The printed output looks like the following image; various glyphs are substituted with larger sans-serif versions of themselves, causing a ransom-note-like appearance.

Corrupted print output from .NET 3.5

We found that changing any one of the conditions above fixes the problem, but unfortunately we need to print XPS using an embedded font, we're still using .NET 3.5, and we have to run on Windows 7.

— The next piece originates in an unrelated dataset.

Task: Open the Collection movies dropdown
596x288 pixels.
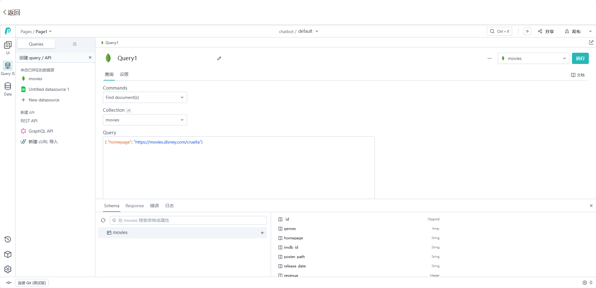Action: click(x=145, y=120)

Strangely enough, printing to the XPS Document Writer print driver, and then printing that document with the XPS Viewer built into Windows 7 doesn't reproduce the problem; it only happens when our app prints directly to an actual printer.

Workaround

I noticed that the XPS Viewer is a native application; this led me to discover the Windows 7 XPS Print API. In conjunction with the (also new in Windows 7) XPS Document API, this lets you print XPS documents from native code.

We were able to solve the problem by automating the workaround described above: our code writes its output to an XpsDocumentWriter backed by a temporary file (instead of a PrintQueue); we then use the native APIs to print the temporary XPS file to the currently-selected printer.

The first part is to define the native methods and COM interfaces we will need. (And, as noted in this StackOverflow question, the IXpsPrintJobStream interface is either declared or implemented incorrectly, so we have to call the Close method as if it existed on ISequentialStream.)

With those declared, the printing code can be written. This method (which should be called on a background thread), prints a XPS file to a specific printer, returning true if printing succeeded. (If it fails, the application should fall back to the .NET printing APIs.)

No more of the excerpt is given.